Tom’s recipe is adapted from the family formula handed down in Jim Kidney’s butcher shop, where he worked as a young boy. It’s a secret blend of salt and spices. The key is to marinate the joints in the cure for at least a month but preferably two. The marinade is agitated every 24-hours to ensure it fully infuses with the beef, going right through the meat. Tom personally selects the best cut – the eye of the round - which is the cut next to the top side.
Have They Been Successful?
Tom has won many accolades for his spiced beef including three golds, silver and four bronze awards at the Blás na heireann Irish Food Awards and Craft Butcher of Ireland award.
What Is Their Philosophy?
Tom's ethos is to use nothing but fresh, Irish sourced prime quality meat.
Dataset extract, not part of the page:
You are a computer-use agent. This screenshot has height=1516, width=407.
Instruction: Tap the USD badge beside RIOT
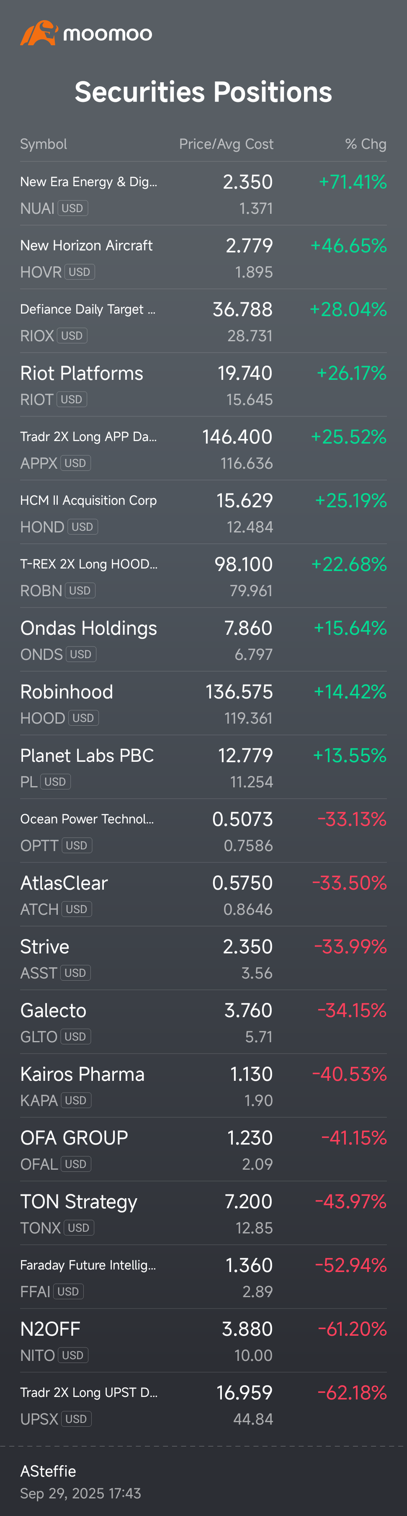click(x=71, y=400)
Grass raised, Sourced locally and butchered by craftspeople, it’s the meat used in the best restaurants in country.
What Does The Future Hold?
Tom’s cooked and sliced spiced beef is now available in Super Valu supermarkets nationwide. And he is busy working on a range of new products including spiced beef carpaccio.
Can I Meet The Maker?
Yes. Call into Durcan’s butcher shop in the English Market. Located by the fountain at the Princes Street entrance. There, you are sure to meet the man himself. Say hello, have a sample. It’s the Cork thing to do!
Are They On Social Media?
And Finally, What’s Their Pro-Tip When It Comes to Food, Drink or Entertaining?
Always check on where your food is coming from and support local where you can. We are lucky here in Cork to have so much great produce and skilful, innovative suppliers right on our doorstep. Cork has so many amazing food producers. Supporting them, not only brings delicious, fresh food to your table, it also encourages the local economy and local jobs. That’s a happy, healthy and low carbon-footprint win for everyone!